Over the four hours it took for the government to pursue these ends, Mr. Lee remained strapped to a gurney — with IV lines in his arms, according to a witness — as a court decided his fate. Around 8 a.m., about 30 minutes after a federal court lifted the last ruling barring his execution, while multiple motions seeking a stay of the execution remained pending in federal court, and without any notice to counsel that the execution was occurring, Mr. Lee was put to death. He was executed nearly 15 hours after he was first scheduled to be strapped down inside the execution chamber. And media accounts suggest that he did not die immediately when the lethal injection was administered, potentially suffering from the very complication identified in his Eighth Amendment challenge.

The Department of Justice’s rush to conduct this execution makes plain its indifference to the basic rights of prisoners like Mr. Lee and to the ordinary judicial process that typically constrains the government in matters of life or death. Indeed, the consequences of this administration’s execute-at-any-cost approach were laid bare once again on early Wednesday morning, less than 24 hours after Mr. Lee was put to death, when a federal court concluded that another of his outstanding challenges to his execution was likely to be meritorious. A unanimous D.C. Circuit panel upheld that ruling. Ultimately, following yet another “emergency” request from the government, the Supreme Court rejected that claim with another order issued in the middle of the night, clearing the way for the execution of a second prisoner, Wesley Purkey. But the government did not wait for that order to issue in Mr. Lee’s case. He had already been executed.

It is shameful that the government saw fit to carry out this execution during a pandemic, even after a government employee involved in preparing for the execution at the prison tested positive for the coronavirus. It is shameful that the government saw fit to carry out this execution when the prisoner’s counsel could not be present with him and without notifying counsel during the execution itself. And it is shameful that the government saw fit to carry out this execution in haste, in the middle of the night.

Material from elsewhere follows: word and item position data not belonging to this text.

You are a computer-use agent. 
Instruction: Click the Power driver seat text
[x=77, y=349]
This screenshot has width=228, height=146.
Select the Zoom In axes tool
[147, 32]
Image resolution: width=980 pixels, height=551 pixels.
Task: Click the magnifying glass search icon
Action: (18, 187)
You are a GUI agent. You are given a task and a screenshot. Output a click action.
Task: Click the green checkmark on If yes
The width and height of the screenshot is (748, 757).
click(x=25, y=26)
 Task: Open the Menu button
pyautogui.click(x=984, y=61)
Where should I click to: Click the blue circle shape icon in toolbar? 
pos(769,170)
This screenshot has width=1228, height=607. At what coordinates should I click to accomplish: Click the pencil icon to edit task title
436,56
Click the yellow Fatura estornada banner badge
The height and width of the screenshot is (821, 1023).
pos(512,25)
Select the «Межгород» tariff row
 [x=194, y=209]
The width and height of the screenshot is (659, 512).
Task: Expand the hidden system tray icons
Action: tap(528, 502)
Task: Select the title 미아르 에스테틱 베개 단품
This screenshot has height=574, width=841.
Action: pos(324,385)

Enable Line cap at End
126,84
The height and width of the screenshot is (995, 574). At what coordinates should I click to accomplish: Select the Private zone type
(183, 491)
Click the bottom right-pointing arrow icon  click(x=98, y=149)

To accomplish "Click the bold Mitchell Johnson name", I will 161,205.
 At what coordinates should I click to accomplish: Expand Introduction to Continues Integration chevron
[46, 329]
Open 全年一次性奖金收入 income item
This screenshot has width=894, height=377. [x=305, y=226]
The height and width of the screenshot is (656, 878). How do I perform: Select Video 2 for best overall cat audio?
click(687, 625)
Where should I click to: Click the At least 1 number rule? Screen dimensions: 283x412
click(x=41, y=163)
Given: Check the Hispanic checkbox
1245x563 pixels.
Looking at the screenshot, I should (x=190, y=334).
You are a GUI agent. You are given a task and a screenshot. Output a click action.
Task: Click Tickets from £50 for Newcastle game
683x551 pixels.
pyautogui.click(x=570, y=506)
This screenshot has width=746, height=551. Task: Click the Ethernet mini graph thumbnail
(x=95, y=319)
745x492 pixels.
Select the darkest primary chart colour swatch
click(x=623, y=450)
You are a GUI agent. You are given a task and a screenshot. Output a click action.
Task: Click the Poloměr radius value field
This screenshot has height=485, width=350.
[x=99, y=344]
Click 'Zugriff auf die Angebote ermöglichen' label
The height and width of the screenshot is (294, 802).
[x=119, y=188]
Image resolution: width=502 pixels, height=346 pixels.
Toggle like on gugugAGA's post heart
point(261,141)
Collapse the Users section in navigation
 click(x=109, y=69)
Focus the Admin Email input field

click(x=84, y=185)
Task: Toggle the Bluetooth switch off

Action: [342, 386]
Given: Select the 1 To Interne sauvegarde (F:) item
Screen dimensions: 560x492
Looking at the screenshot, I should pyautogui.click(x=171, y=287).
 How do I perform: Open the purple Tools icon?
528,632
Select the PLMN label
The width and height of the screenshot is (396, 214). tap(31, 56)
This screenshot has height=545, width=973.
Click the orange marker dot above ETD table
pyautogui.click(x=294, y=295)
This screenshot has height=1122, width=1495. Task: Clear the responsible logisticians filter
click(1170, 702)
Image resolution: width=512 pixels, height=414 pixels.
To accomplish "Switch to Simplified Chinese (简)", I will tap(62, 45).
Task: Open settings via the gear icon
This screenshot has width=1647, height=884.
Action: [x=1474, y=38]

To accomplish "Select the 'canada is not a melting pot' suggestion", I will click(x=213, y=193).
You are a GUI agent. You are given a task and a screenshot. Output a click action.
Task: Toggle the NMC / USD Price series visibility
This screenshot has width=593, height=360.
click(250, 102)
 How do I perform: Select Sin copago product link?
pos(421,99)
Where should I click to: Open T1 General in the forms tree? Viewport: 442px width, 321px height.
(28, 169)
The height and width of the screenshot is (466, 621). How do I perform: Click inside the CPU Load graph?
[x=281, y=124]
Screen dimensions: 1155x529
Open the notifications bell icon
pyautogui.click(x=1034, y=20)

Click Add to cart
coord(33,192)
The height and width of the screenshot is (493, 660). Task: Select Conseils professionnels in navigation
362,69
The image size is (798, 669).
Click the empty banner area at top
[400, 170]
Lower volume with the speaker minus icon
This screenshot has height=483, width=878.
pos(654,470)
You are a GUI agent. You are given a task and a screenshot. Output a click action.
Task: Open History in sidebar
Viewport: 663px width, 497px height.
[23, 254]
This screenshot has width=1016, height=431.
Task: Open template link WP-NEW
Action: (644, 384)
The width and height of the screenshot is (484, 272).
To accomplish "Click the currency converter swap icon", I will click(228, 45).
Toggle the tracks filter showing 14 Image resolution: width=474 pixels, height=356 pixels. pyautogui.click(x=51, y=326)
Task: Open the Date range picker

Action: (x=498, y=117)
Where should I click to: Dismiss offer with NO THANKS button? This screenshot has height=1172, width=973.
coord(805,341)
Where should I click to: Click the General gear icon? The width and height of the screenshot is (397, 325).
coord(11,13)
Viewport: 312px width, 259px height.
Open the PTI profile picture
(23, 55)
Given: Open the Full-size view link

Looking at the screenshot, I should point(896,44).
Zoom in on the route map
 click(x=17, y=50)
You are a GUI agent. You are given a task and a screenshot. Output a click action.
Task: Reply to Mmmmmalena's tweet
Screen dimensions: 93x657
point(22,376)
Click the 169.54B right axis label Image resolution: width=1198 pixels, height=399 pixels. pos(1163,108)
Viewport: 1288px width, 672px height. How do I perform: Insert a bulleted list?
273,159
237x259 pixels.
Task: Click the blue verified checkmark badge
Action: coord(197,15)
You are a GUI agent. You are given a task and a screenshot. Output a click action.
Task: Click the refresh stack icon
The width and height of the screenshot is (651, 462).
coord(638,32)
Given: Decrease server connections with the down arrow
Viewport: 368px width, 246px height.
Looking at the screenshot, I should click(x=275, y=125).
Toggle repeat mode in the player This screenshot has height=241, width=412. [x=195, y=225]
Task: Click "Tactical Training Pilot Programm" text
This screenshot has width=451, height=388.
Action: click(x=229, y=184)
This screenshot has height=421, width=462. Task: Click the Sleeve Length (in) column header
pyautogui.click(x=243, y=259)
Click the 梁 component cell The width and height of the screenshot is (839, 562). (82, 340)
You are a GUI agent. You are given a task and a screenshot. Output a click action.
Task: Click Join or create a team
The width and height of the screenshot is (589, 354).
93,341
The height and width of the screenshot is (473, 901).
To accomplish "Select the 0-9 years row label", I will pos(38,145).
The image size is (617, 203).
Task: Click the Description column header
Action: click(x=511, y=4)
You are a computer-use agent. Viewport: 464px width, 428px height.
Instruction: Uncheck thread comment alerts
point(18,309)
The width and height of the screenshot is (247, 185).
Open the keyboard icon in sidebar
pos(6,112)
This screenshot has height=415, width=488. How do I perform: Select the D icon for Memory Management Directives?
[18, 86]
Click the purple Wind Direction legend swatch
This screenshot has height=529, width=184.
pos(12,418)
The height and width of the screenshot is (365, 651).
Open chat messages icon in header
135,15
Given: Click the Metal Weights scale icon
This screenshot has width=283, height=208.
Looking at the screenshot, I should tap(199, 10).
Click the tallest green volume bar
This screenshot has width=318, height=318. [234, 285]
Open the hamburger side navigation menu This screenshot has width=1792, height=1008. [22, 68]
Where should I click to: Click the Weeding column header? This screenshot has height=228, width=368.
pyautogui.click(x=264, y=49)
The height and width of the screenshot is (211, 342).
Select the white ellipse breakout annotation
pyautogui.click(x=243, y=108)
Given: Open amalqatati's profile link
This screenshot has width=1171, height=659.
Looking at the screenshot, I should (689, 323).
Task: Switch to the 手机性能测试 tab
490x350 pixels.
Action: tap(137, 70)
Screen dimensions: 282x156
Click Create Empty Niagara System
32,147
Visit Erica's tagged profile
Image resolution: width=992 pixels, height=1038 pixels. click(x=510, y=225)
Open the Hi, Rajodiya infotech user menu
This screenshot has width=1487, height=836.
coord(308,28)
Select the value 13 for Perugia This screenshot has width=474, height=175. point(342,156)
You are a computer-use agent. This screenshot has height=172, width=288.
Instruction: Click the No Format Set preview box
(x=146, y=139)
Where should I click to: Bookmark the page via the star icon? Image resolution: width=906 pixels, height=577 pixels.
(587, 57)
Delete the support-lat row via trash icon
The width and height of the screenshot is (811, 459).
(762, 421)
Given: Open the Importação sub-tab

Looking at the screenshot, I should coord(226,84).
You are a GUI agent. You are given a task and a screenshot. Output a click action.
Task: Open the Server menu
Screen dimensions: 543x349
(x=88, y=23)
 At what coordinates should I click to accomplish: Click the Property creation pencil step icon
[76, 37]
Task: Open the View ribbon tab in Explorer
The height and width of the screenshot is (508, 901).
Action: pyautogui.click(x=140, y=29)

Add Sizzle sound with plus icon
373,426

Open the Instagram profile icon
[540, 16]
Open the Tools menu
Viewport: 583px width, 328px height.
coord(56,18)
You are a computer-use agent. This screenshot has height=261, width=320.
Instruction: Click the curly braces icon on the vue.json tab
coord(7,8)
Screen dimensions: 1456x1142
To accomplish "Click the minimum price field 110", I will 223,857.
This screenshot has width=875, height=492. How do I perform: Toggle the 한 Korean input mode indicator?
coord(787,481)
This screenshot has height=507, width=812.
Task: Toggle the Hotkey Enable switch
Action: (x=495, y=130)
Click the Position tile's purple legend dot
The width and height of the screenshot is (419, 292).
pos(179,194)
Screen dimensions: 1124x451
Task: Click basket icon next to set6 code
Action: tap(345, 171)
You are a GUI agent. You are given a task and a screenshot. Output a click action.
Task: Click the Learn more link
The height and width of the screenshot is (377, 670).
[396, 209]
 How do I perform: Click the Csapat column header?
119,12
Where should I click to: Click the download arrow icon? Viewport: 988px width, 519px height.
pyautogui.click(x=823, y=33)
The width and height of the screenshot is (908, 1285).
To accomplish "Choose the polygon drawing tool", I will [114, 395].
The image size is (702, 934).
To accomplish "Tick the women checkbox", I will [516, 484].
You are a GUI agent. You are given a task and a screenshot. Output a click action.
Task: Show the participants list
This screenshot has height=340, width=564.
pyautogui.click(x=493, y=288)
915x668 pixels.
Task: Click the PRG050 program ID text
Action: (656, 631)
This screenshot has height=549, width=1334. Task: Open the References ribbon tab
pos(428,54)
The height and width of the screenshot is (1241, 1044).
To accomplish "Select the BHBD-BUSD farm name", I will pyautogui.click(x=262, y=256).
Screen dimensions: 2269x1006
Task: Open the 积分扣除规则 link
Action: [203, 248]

Whatever one’s views of justice or capital punishment, this doesn’t look like fairness or decency.

The facts of Mr. Lee’s case further underscore the flaws in the government’s unyielding efforts to impose the death penalty. The government has long claimed that the death penalty is necessary to vindicate the interests of victims’ families. But it ignored that family members of Mr. Lee’s victims opposed his execution. Moreover, as Justice Breyer explained in his dissent, Mr. Lee’s death sentence was arbitrarily imposed: His co-defendant was sentenced to life in prison even though the government described the co-defendant as the far more culpable “ringleader.”

Our experience with the first execution conducted by the Trump administration confirmed this much: Its new death-penalty regime is badly broken. Its unrelenting push to impose the federal death penalty no matter the cost poses a grave threat to the rule of law. For now, it will be up to the courts to push back against the government’s lawless execution agenda.